• **Input records**
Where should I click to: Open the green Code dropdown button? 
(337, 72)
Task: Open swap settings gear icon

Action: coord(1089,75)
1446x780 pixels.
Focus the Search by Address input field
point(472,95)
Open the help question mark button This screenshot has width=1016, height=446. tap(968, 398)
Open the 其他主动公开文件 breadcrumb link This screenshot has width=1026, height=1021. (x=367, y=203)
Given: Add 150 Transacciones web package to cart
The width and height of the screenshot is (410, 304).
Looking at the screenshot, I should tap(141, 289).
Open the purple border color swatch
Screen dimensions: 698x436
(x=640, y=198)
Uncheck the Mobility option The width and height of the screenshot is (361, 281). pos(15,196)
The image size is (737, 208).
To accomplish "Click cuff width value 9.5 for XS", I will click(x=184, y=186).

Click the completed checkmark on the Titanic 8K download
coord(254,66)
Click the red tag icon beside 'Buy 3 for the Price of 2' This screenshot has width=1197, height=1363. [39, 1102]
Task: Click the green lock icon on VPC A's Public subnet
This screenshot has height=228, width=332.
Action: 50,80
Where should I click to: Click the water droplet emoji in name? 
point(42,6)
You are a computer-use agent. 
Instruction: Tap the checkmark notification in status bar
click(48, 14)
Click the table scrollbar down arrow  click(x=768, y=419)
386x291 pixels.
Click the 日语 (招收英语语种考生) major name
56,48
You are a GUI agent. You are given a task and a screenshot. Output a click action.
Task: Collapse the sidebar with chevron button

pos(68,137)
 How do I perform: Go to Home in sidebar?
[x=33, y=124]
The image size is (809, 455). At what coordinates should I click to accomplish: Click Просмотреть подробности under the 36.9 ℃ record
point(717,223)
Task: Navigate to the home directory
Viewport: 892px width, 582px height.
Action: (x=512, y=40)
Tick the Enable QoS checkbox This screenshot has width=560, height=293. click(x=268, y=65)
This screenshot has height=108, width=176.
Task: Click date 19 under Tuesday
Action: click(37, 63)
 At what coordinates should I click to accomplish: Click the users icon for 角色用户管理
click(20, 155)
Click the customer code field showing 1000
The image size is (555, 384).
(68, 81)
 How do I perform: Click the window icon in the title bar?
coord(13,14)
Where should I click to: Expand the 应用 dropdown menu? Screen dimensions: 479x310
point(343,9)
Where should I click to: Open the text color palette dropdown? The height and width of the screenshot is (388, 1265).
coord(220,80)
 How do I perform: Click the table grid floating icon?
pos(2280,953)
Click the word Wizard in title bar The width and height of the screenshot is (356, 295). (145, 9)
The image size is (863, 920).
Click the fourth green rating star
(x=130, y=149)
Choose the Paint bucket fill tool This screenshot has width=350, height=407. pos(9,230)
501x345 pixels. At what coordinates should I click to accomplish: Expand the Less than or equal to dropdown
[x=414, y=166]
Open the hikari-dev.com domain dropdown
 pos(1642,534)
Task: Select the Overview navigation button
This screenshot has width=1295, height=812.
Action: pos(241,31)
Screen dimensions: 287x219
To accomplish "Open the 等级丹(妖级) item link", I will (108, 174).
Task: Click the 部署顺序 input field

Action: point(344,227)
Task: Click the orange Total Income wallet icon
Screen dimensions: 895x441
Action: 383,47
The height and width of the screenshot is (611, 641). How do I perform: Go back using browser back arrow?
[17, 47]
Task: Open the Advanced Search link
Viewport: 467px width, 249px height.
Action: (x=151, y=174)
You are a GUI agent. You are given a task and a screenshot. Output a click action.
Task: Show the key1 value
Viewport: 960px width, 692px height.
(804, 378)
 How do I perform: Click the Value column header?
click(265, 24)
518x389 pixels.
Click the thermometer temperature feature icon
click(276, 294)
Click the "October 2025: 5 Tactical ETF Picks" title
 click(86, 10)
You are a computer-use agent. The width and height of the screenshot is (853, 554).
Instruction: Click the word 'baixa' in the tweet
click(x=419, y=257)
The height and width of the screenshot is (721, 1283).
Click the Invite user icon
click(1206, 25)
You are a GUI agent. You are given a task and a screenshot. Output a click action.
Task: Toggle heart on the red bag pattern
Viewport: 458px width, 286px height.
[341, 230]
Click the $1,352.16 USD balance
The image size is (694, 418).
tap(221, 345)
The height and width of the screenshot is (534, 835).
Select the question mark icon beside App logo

• **Stated exercise**
Copy out every one of the records above line for line, changing nothing.

• **Expected answer**
Where should I click to: Open the green Code dropdown button? 
(337, 72)
Task: Open swap settings gear icon

Action: coord(1089,75)
1446x780 pixels.
Focus the Search by Address input field
point(472,95)
Open the help question mark button This screenshot has width=1016, height=446. tap(968, 398)
Open the 其他主动公开文件 breadcrumb link This screenshot has width=1026, height=1021. (x=367, y=203)
Given: Add 150 Transacciones web package to cart
The width and height of the screenshot is (410, 304).
Looking at the screenshot, I should tap(141, 289).
Open the purple border color swatch
Screen dimensions: 698x436
(x=640, y=198)
Uncheck the Mobility option The width and height of the screenshot is (361, 281). pos(15,196)
The image size is (737, 208).
To accomplish "Click cuff width value 9.5 for XS", I will click(x=184, y=186).

Click the completed checkmark on the Titanic 8K download
coord(254,66)
Click the red tag icon beside 'Buy 3 for the Price of 2' This screenshot has width=1197, height=1363. [39, 1102]
Task: Click the green lock icon on VPC A's Public subnet
This screenshot has height=228, width=332.
Action: 50,80
Where should I click to: Click the water droplet emoji in name? 
point(42,6)
You are a computer-use agent. 
Instruction: Tap the checkmark notification in status bar
click(48, 14)
Click the table scrollbar down arrow  click(x=768, y=419)
386x291 pixels.
Click the 日语 (招收英语语种考生) major name
56,48
You are a GUI agent. You are given a task and a screenshot. Output a click action.
Task: Collapse the sidebar with chevron button

pos(68,137)
 How do I perform: Go to Home in sidebar?
[x=33, y=124]
The image size is (809, 455). At what coordinates should I click to accomplish: Click Просмотреть подробности under the 36.9 ℃ record
point(717,223)
Task: Navigate to the home directory
Viewport: 892px width, 582px height.
Action: (x=512, y=40)
Tick the Enable QoS checkbox This screenshot has width=560, height=293. click(x=268, y=65)
This screenshot has height=108, width=176.
Task: Click date 19 under Tuesday
Action: click(37, 63)
 At what coordinates should I click to accomplish: Click the users icon for 角色用户管理
click(20, 155)
Click the customer code field showing 1000
The image size is (555, 384).
(68, 81)
 How do I perform: Click the window icon in the title bar?
coord(13,14)
Where should I click to: Expand the 应用 dropdown menu? Screen dimensions: 479x310
point(343,9)
Where should I click to: Open the text color palette dropdown? The height and width of the screenshot is (388, 1265).
coord(220,80)
 How do I perform: Click the table grid floating icon?
pos(2280,953)
Click the word Wizard in title bar The width and height of the screenshot is (356, 295). (145, 9)
The image size is (863, 920).
Click the fourth green rating star
(x=130, y=149)
Choose the Paint bucket fill tool This screenshot has width=350, height=407. pos(9,230)
501x345 pixels. At what coordinates should I click to accomplish: Expand the Less than or equal to dropdown
[x=414, y=166]
Open the hikari-dev.com domain dropdown
 pos(1642,534)
Task: Select the Overview navigation button
This screenshot has width=1295, height=812.
Action: pos(241,31)
Screen dimensions: 287x219
To accomplish "Open the 等级丹(妖级) item link", I will (108, 174).
Task: Click the 部署顺序 input field

Action: point(344,227)
Task: Click the orange Total Income wallet icon
Screen dimensions: 895x441
Action: 383,47
The height and width of the screenshot is (611, 641). How do I perform: Go back using browser back arrow?
[17, 47]
Task: Open the Advanced Search link
Viewport: 467px width, 249px height.
Action: (x=151, y=174)
You are a GUI agent. You are given a task and a screenshot. Output a click action.
Task: Show the key1 value
Viewport: 960px width, 692px height.
(804, 378)
 How do I perform: Click the Value column header?
click(265, 24)
518x389 pixels.
Click the thermometer temperature feature icon
click(276, 294)
Click the "October 2025: 5 Tactical ETF Picks" title
 click(86, 10)
You are a computer-use agent. The width and height of the screenshot is (853, 554).
Instruction: Click the word 'baixa' in the tweet
click(x=419, y=257)
The height and width of the screenshot is (721, 1283).
Click the Invite user icon
click(1206, 25)
You are a GUI agent. You are given a task and a screenshot. Output a click action.
Task: Toggle heart on the red bag pattern
Viewport: 458px width, 286px height.
[341, 230]
Click the $1,352.16 USD balance
The image size is (694, 418).
tap(221, 345)
The height and width of the screenshot is (534, 835).
Select the question mark icon beside App logo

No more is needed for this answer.